Los primeros fragmentos de Une histoire de l’imprimerie et de la chose imprimée se detienen en los rudimentos intelectuales y culturales que envolvieron los primeros libros impresos: la chose imprimée era algo nuevo que escapaba a la idea tradicional de transmisión cultural. Olivier Deloignon nos advierte en el prólogo: «Nous ne dirons presque rien des questions de foulage, de thixotropie ou de clivage de l’encre». El autor cree que ha llegado el momento de centrarse en cómo percibieron el fenómeno impresor a) los lectores que se sirvieron de él y formaron la atípica y numerosa población de los consumidores, b) los que lo utilizaron y formaron la «toute petite frange de la population» de los litterati o instruidos, y c) los que se arrogaron el derecho de controlar históricamente a los a y a los b: primero los censores y luego todos los demás o guardianes de la ortodoxia, proselitistas, abusadores, miedosos, neoliberales y publicitarios. Dicho de otro modo, estamos ante el clásico estudio binario que debe contraponer las sucesivas revoluciones que plantea la imprenta a las sucesivas reacciones que procuran los que temen los cambios. Pero Deloignon no es un historiador ingenuo –es más, el currículum en historia de la imprenta que se ha construido desde la tesis doctoral de 2008 sugestivamente titulada Ut architectura, ars typographica demuestra que además de ser hombre advertido está bien informado–, por lo que no olvida que las puertas que traen la progresión sufren siempre el ímpetu de la regresión, y que a veces se convierten en puertas giratorias o en paradoja.

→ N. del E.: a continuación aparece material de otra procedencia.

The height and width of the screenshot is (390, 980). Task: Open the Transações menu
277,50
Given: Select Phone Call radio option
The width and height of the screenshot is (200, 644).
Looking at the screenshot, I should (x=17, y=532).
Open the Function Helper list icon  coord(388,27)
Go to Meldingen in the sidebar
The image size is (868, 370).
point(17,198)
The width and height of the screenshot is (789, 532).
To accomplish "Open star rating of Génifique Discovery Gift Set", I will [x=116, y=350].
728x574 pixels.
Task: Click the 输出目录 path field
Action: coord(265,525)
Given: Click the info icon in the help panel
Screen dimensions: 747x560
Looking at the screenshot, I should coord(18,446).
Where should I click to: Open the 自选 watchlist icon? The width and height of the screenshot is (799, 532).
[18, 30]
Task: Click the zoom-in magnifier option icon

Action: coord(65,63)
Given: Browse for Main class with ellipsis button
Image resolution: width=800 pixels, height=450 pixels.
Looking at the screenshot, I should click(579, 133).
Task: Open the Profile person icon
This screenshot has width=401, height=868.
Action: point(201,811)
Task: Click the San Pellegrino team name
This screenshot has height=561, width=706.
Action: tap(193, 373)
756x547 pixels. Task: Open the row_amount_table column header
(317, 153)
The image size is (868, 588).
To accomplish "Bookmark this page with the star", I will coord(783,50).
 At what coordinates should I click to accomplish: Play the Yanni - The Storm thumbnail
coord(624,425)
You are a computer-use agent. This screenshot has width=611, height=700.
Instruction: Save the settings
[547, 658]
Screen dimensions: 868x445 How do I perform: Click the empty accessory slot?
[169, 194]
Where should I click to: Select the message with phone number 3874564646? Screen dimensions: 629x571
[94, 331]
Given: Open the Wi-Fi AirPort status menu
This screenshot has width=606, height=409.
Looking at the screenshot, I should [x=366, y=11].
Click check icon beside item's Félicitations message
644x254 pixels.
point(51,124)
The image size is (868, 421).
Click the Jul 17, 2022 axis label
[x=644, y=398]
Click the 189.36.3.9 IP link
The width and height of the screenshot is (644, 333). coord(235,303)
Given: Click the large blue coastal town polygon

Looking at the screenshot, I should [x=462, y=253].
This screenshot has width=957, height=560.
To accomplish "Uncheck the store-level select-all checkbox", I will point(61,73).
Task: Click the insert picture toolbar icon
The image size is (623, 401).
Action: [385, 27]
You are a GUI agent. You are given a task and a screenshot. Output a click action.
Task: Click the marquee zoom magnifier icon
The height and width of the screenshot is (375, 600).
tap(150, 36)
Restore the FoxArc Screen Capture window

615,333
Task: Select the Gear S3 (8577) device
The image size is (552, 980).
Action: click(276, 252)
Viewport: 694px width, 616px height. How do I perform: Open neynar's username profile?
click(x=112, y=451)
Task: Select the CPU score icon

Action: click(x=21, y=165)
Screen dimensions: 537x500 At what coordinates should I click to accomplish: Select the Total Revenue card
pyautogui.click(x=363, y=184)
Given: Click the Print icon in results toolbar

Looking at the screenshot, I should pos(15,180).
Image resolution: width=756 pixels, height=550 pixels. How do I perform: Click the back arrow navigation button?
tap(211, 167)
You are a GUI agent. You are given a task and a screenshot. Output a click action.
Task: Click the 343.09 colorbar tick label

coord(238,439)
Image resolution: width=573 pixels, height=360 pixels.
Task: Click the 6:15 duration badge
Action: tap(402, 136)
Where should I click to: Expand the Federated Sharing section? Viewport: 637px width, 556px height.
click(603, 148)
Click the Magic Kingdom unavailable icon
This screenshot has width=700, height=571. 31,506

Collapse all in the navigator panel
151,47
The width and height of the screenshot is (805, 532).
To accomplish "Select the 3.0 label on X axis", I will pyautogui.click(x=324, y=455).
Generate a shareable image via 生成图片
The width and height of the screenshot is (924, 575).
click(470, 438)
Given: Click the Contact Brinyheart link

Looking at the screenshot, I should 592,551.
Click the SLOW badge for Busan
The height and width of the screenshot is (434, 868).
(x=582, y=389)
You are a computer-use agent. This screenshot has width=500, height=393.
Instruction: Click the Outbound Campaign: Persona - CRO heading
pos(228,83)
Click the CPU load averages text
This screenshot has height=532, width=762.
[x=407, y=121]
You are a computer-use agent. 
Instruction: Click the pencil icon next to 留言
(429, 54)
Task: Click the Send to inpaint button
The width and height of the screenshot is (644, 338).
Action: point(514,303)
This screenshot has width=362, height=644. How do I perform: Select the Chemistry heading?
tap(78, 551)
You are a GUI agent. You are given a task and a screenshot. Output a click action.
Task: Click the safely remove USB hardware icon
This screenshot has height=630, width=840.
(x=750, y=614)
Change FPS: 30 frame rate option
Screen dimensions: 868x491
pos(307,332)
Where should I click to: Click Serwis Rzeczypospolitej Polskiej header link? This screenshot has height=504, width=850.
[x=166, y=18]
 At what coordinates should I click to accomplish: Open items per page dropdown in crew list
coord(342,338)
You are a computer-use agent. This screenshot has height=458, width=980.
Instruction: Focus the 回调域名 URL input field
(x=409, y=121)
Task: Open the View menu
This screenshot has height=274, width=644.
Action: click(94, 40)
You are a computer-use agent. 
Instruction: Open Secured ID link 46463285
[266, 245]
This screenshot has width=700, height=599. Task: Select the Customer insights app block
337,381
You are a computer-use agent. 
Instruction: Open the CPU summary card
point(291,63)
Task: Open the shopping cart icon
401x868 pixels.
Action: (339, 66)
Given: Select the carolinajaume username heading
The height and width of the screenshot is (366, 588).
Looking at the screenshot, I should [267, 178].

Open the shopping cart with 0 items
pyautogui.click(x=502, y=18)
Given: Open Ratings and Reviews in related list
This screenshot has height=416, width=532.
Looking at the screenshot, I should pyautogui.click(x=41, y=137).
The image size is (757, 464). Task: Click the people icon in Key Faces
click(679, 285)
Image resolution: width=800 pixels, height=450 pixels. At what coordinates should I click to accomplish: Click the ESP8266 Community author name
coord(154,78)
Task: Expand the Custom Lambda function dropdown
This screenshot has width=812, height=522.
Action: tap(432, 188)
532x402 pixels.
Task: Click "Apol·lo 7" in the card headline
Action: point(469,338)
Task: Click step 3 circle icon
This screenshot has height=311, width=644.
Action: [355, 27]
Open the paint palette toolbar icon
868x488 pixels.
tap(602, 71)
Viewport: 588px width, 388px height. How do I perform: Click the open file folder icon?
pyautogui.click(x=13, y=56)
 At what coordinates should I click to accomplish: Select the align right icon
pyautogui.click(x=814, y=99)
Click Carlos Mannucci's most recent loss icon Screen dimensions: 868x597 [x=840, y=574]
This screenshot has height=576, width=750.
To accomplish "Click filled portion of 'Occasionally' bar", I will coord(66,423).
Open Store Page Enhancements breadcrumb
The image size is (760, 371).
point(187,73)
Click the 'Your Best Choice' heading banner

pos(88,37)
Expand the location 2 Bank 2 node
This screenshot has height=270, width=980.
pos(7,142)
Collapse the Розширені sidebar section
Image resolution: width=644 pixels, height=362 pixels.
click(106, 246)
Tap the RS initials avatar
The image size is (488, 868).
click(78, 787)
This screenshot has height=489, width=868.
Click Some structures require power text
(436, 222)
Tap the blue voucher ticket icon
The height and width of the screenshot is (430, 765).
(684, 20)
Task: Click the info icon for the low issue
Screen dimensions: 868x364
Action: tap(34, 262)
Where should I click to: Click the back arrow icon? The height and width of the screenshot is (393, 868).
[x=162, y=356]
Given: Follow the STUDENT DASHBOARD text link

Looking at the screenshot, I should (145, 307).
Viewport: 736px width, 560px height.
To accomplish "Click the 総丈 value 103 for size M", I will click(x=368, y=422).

Desde este punto de vista, el trabajo de Deloignon es metodológicamente impecable: sigue un paradigma, tiene un programa y los implementa al milímetro hasta convencer al lector de los vaivenes de la cultura asociada a la difusión editorial. A este respecto cabe hacerle una salvedad menor; y digo menor porque el lector y la lectora están advertidos desde la primera palabra del título. Tenemos en las manos «une historie», no «l’histoire» de la imprenta. No se espere encontrar aquí al completo la historia de la imprenta occidental, desde Boston hasta los Urales pasando por Oxford y Praga ni desde Copenhague a Sevilla pasando por Leiden; el autor se ha centrado en los alrededores del Rin, el río que une Estrasburgo y Maguncia, o que las separa tipográfica y culturalmente (capítulos I-III). Y claro, estas dos ciudades fueron la cuna y los pañales de la tipografía, por lo que hay que partir de aquí.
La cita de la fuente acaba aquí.